For the Crumb Topping:
1/3 cup granulated sugar (2 2/3 ounces)
1/3 cup dark brown sugar (2 2/3 ounces)
3/4 teaspoon ground cinnamon
1/8 teaspoon table salt
8 tablespoons unsalted butter (1 stick), melted and still warm
1 3/4 cups cake flour (7 ounces)

For the Cake:
1 1/4 cups cake flour (5 ounces)
1/2 cup granulated sugar (3 1/2 ounces)
1/4 teaspoon baking soda
1/4 teaspoon table salt
6 tablespoons unsalted butter (3/4 stick), cut into 6 pieces, softened but still cool
1 large egg
1 large egg yolk
1 teaspoon vanilla extract
1/3 cup buttermilk
Confectioners’ sugar for dusting

To make the topping: Whisk sugars, cinnamon, salt, and butter in medium bowl to combine. Add flour and stir with rubber spatula or wooden spoon until mixture resembles thick, cohesive dough; set aside to cool to room temperature, 10 to 15 minutes.

To make the cake: Adjust oven rack to upper-middle position and heat oven to 325 degrees. Cut 16-inch length parchment paper or aluminum foil and fold lengthwise to 7-inch width. Spray 8-inch square baking dish with nonstick cooking spray and fit parchment into dish, pushing it into corners and up sides; allow excess to overhang edges of dish.

In bowl of standing mixer fitted with paddle attachment, mix flour, sugar, baking soda, and salt on low speed to combine. With mixer running at low speed, add butter one piece at a time; continue beating until mixture resembles moist crumbs, with no visible butter chunks remaining, 1 to 2 minutes. Add egg, yolk, vanilla, and buttermilk; beat on medium-high speed until light and fluffy, about 1 minute, scraping once if necessary.

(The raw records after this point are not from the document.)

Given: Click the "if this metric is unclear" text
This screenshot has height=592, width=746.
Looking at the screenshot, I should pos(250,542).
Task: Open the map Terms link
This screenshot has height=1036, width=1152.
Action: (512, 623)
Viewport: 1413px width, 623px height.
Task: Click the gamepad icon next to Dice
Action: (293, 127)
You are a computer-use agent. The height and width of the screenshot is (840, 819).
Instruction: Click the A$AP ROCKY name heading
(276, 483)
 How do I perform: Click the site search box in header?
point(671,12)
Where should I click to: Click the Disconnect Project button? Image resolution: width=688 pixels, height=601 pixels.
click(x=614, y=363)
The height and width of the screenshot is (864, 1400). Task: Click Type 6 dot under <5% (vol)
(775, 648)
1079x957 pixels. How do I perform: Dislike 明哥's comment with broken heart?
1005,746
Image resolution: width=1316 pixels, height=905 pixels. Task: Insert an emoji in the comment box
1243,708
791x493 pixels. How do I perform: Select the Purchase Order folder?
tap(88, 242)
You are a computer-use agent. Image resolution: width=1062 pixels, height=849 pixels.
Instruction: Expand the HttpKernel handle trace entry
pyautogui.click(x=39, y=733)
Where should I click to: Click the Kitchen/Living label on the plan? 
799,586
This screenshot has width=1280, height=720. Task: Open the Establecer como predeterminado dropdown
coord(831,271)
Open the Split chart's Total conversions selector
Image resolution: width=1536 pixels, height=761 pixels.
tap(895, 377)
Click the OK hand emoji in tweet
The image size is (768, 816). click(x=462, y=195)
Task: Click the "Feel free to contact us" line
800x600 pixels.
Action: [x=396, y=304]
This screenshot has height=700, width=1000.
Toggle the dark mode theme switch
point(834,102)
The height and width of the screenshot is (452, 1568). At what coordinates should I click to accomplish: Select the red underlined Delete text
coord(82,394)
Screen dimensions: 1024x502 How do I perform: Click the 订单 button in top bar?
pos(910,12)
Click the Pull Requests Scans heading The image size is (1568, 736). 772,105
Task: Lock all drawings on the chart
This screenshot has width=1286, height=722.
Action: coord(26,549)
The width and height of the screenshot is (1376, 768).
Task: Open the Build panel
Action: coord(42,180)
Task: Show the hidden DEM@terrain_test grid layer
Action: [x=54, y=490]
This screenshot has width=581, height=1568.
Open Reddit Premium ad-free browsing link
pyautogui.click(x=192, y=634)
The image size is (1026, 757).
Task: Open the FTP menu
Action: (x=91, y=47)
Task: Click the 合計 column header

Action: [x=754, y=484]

Transfer batter to baking pan; using rubber spatula, spread batter into even layer.  Break apart crumb topping into large pea-sized pieces between your thumb, pointer, and middle fingers and spread in even layer over batter, beginning with edges and then working toward center. Bake until crumbs are golden and wooden skewer inserted into center of cake comes out clean, 35 to 40 minutes. Cool on wire rack at least 30 minutes. Remove cake from pan by lifting parchment overhang. Dust with confectioners’ sugar just before serving.

1 comment:

  1. This was delicious! So moist and the crumbs had the perfect texture too. Thanks for this Liz! You MASTERED this recipe!